Current problem is from nodeup:

vm0 nodeup[703]: W1111 17:07:00.322041     703 main.go:133] got error running nodeup (will retry in 30s): error building loader: building *model.PrefixBuilder: kOps IPAM controller not supported on cloud "metal"

So we need to decide how the podCIDR is assigned!

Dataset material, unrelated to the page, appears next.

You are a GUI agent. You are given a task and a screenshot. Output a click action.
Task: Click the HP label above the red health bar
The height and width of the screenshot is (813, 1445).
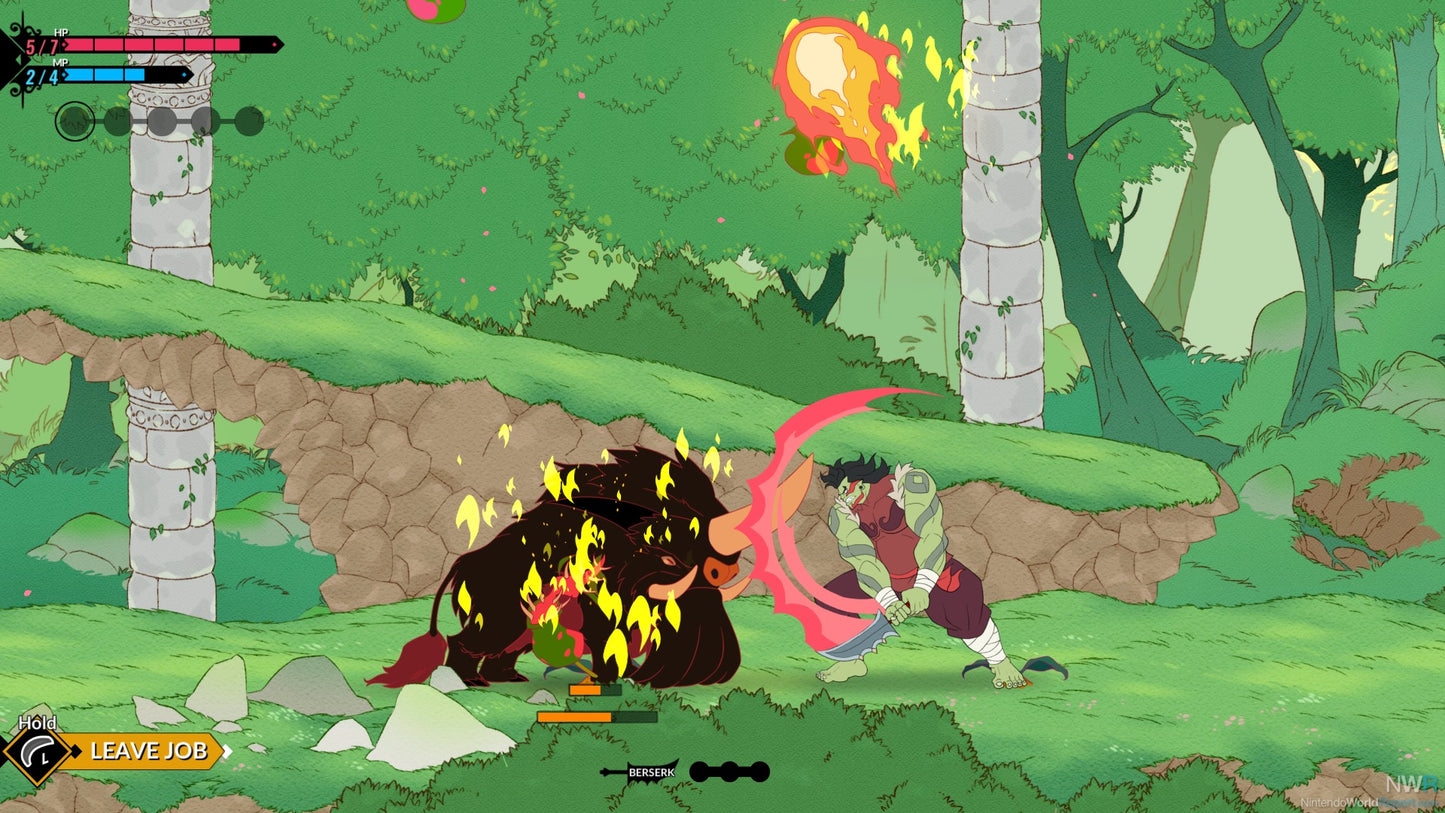pos(60,32)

@k8s-ci-robot k8s-ci-robot added area/api area/kops-controller area/nodeup size/XL Denotes a PR that changes 500-999 lines, ignoring generated files. and removed size/L Denotes a PR that changes 100-499 lines, ignoring generated files. labels Nov 12, 2024
@justinsb justinsb force-pushed the bare-metal-ipv6 branch 3 times, most recently from 1204c0d to 23634fb Compare November 12, 2024 18:35
@justinsb justinsb force-pushed the bare-metal-ipv6 branch 2 times, most recently from 2e6784b to 4ff49a7 Compare November 17, 2024 12:20
@justinsb
Copy link
Member Author

/retest

@k8s-ci-robot k8s-ci-robot added the needs-rebase Indicates a PR cannot be merged because it has merge conflicts with HEAD. label Jan 20, 2025
@k8s-ci-robot k8s-ci-robot removed the needs-rebase Indicates a PR cannot be merged because it has merge conflicts with HEAD. label Feb 9, 2025
@justinsb justinsb force-pushed the bare-metal-ipv6 branch 4 times, most recently from 52749c9 to 39d7698 Compare February 10, 2025 23:05
@justinsb justinsb force-pushed the bare-metal-ipv6 branch 2 times, most recently from 5759774 to 29997cc Compare February 19, 2025 12:02
@justinsb justinsb changed the title WIP: tests: add test for bare-metal with ipv6 (Experimental) bare-metal with IPv6 Feb 19, 2025
@k8s-ci-robot k8s-ci-robot removed the do-not-merge/work-in-progress Indicates that a PR should not merge because it is a work in progress. label Feb 19, 2025
@hakman hakman self-requested a review July 16, 2025 13:21
@justinsb justinsb force-pushed the bare-metal-ipv6 branch 4 times, most recently from 2792a42 to a84f931 Compare July 26, 2025 16:58
@justinsb
Copy link
Member Author

cc @hakman

I think this is now uncontroversial (I hope). We assign podCIDRs to nodes if they are configured on the Host object. If users don't want to do that, they just don't set podCIDRs on the Host object.

@hakman
Copy link
Member

hakman commented Jul 26, 2025

cc @hakman

I think this is now uncontroversial (I hope). We assign podCIDRs to nodes if they are configured on the Host object. If users don't want to do that, they just don't set podCIDRs on the Host object.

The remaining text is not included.